Collected data entries
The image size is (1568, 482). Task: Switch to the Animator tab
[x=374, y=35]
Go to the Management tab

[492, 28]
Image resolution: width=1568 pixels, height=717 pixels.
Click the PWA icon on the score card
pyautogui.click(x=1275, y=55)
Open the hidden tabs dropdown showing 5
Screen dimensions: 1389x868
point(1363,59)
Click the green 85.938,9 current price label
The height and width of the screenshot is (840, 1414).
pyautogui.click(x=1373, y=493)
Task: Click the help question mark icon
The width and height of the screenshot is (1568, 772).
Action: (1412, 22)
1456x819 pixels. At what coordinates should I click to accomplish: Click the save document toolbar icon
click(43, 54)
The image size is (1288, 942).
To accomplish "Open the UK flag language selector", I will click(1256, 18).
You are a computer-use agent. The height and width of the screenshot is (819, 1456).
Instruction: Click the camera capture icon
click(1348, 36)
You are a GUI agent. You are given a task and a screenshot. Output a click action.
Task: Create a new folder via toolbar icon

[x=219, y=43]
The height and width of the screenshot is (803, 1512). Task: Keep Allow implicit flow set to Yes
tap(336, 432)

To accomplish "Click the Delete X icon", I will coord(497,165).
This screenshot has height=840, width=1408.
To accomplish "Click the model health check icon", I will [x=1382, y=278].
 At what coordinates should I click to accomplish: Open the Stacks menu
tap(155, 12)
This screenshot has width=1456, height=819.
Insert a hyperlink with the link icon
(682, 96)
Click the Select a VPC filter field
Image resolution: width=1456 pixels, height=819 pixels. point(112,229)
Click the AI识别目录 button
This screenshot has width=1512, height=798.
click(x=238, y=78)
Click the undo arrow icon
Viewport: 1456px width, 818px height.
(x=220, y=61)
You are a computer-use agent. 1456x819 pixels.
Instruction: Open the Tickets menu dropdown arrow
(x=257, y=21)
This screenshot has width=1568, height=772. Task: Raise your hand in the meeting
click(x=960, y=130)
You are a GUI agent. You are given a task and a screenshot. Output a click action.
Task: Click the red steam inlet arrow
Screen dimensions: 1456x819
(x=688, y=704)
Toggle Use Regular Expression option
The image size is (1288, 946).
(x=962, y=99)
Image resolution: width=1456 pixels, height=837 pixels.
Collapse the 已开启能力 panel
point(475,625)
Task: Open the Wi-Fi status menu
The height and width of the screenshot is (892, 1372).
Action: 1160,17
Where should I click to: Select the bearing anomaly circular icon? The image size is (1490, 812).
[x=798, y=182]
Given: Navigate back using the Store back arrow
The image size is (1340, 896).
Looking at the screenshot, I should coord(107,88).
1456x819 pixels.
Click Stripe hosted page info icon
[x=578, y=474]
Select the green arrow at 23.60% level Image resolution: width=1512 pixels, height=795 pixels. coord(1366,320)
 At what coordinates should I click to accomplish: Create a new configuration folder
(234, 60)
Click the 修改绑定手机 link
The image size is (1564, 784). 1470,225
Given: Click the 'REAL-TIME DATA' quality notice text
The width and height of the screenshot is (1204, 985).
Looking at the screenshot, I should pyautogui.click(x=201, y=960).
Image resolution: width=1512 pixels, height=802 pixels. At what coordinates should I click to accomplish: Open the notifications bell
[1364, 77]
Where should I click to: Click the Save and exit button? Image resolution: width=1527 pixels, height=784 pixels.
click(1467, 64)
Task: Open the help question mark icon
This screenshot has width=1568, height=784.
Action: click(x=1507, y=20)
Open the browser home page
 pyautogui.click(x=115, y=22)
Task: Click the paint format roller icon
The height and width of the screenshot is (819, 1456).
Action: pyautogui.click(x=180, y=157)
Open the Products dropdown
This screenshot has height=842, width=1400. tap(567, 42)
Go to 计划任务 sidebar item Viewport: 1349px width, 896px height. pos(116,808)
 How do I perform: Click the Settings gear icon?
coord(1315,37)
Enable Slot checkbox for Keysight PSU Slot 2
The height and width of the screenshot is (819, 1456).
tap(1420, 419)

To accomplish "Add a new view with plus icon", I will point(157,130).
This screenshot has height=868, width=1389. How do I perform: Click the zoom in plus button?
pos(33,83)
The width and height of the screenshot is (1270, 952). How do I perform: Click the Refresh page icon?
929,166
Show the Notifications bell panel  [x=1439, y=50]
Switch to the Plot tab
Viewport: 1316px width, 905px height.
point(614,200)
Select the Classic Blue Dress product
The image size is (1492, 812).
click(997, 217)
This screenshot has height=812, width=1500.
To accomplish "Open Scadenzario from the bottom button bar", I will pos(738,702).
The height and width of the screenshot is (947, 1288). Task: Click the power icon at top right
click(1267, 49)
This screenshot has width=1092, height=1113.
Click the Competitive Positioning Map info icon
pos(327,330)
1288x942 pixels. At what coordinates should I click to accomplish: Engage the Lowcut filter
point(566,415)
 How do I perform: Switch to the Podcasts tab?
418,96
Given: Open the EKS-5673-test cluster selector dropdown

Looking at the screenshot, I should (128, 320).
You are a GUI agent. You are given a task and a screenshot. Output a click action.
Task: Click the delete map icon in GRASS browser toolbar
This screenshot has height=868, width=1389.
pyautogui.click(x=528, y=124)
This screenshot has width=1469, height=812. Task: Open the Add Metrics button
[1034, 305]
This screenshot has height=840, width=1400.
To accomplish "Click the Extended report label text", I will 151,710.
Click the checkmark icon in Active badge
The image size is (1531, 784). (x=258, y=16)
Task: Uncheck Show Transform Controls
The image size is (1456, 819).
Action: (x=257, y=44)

Prompt: Extract every record and return it verbatim.

Answer section:
The image size is (1568, 482). Task: Switch to the Animator tab
[x=374, y=35]
Go to the Management tab

[492, 28]
Image resolution: width=1568 pixels, height=717 pixels.
Click the PWA icon on the score card
pyautogui.click(x=1275, y=55)
Open the hidden tabs dropdown showing 5
Screen dimensions: 1389x868
point(1363,59)
Click the green 85.938,9 current price label
The height and width of the screenshot is (840, 1414).
pyautogui.click(x=1373, y=493)
Task: Click the help question mark icon
The width and height of the screenshot is (1568, 772).
Action: (1412, 22)
1456x819 pixels. At what coordinates should I click to accomplish: Click the save document toolbar icon
click(43, 54)
The image size is (1288, 942).
To accomplish "Open the UK flag language selector", I will click(1256, 18).
You are a computer-use agent. The height and width of the screenshot is (819, 1456).
Instruction: Click the camera capture icon
click(1348, 36)
You are a GUI agent. You are given a task and a screenshot. Output a click action.
Task: Create a new folder via toolbar icon

[x=219, y=43]
The height and width of the screenshot is (803, 1512). Task: Keep Allow implicit flow set to Yes
tap(336, 432)

To accomplish "Click the Delete X icon", I will coord(497,165).
This screenshot has height=840, width=1408.
To accomplish "Click the model health check icon", I will [x=1382, y=278].
 At what coordinates should I click to accomplish: Open the Stacks menu
tap(155, 12)
This screenshot has width=1456, height=819.
Insert a hyperlink with the link icon
(682, 96)
Click the Select a VPC filter field
Image resolution: width=1456 pixels, height=819 pixels. point(112,229)
Click the AI识别目录 button
This screenshot has width=1512, height=798.
click(x=238, y=78)
Click the undo arrow icon
Viewport: 1456px width, 818px height.
(x=220, y=61)
You are a computer-use agent. 1456x819 pixels.
Instruction: Open the Tickets menu dropdown arrow
(x=257, y=21)
This screenshot has width=1568, height=772. Task: Raise your hand in the meeting
click(x=960, y=130)
You are a GUI agent. You are given a task and a screenshot. Output a click action.
Task: Click the red steam inlet arrow
Screen dimensions: 1456x819
(x=688, y=704)
Toggle Use Regular Expression option
The image size is (1288, 946).
(x=962, y=99)
Image resolution: width=1456 pixels, height=837 pixels.
Collapse the 已开启能力 panel
point(475,625)
Task: Open the Wi-Fi status menu
The height and width of the screenshot is (892, 1372).
Action: 1160,17
Where should I click to: Select the bearing anomaly circular icon? The image size is (1490, 812).
[x=798, y=182]
Given: Navigate back using the Store back arrow
The image size is (1340, 896).
Looking at the screenshot, I should coord(107,88).
1456x819 pixels.
Click Stripe hosted page info icon
[x=578, y=474]
Select the green arrow at 23.60% level Image resolution: width=1512 pixels, height=795 pixels. coord(1366,320)
 At what coordinates should I click to accomplish: Create a new configuration folder
(234, 60)
Click the 修改绑定手机 link
The image size is (1564, 784). 1470,225
Given: Click the 'REAL-TIME DATA' quality notice text
The width and height of the screenshot is (1204, 985).
Looking at the screenshot, I should pyautogui.click(x=201, y=960).
Image resolution: width=1512 pixels, height=802 pixels. At what coordinates should I click to accomplish: Open the notifications bell
[1364, 77]
Where should I click to: Click the Save and exit button? Image resolution: width=1527 pixels, height=784 pixels.
click(1467, 64)
Task: Open the help question mark icon
This screenshot has width=1568, height=784.
Action: click(x=1507, y=20)
Open the browser home page
 pyautogui.click(x=115, y=22)
Task: Click the paint format roller icon
The height and width of the screenshot is (819, 1456).
Action: pyautogui.click(x=180, y=157)
Open the Products dropdown
This screenshot has height=842, width=1400. tap(567, 42)
Go to 计划任务 sidebar item Viewport: 1349px width, 896px height. pos(116,808)
 How do I perform: Click the Settings gear icon?
coord(1315,37)
Enable Slot checkbox for Keysight PSU Slot 2
The height and width of the screenshot is (819, 1456).
tap(1420, 419)

To accomplish "Add a new view with plus icon", I will point(157,130).
This screenshot has height=868, width=1389. How do I perform: Click the zoom in plus button?
pos(33,83)
The width and height of the screenshot is (1270, 952). How do I perform: Click the Refresh page icon?
929,166
Show the Notifications bell panel  [x=1439, y=50]
Switch to the Plot tab
Viewport: 1316px width, 905px height.
point(614,200)
Select the Classic Blue Dress product
The image size is (1492, 812).
click(997, 217)
This screenshot has height=812, width=1500.
To accomplish "Open Scadenzario from the bottom button bar", I will pos(738,702).
The height and width of the screenshot is (947, 1288). Task: Click the power icon at top right
click(1267, 49)
This screenshot has width=1092, height=1113.
Click the Competitive Positioning Map info icon
pos(327,330)
1288x942 pixels. At what coordinates should I click to accomplish: Engage the Lowcut filter
point(566,415)
 How do I perform: Switch to the Podcasts tab?
418,96
Given: Open the EKS-5673-test cluster selector dropdown

Looking at the screenshot, I should (128, 320).
You are a GUI agent. You are given a task and a screenshot. Output a click action.
Task: Click the delete map icon in GRASS browser toolbar
This screenshot has height=868, width=1389.
pyautogui.click(x=528, y=124)
This screenshot has width=1469, height=812. Task: Open the Add Metrics button
[1034, 305]
This screenshot has height=840, width=1400.
To accomplish "Click the Extended report label text", I will 151,710.
Click the checkmark icon in Active badge
The image size is (1531, 784). (x=258, y=16)
Task: Uncheck Show Transform Controls
The image size is (1456, 819).
Action: (x=257, y=44)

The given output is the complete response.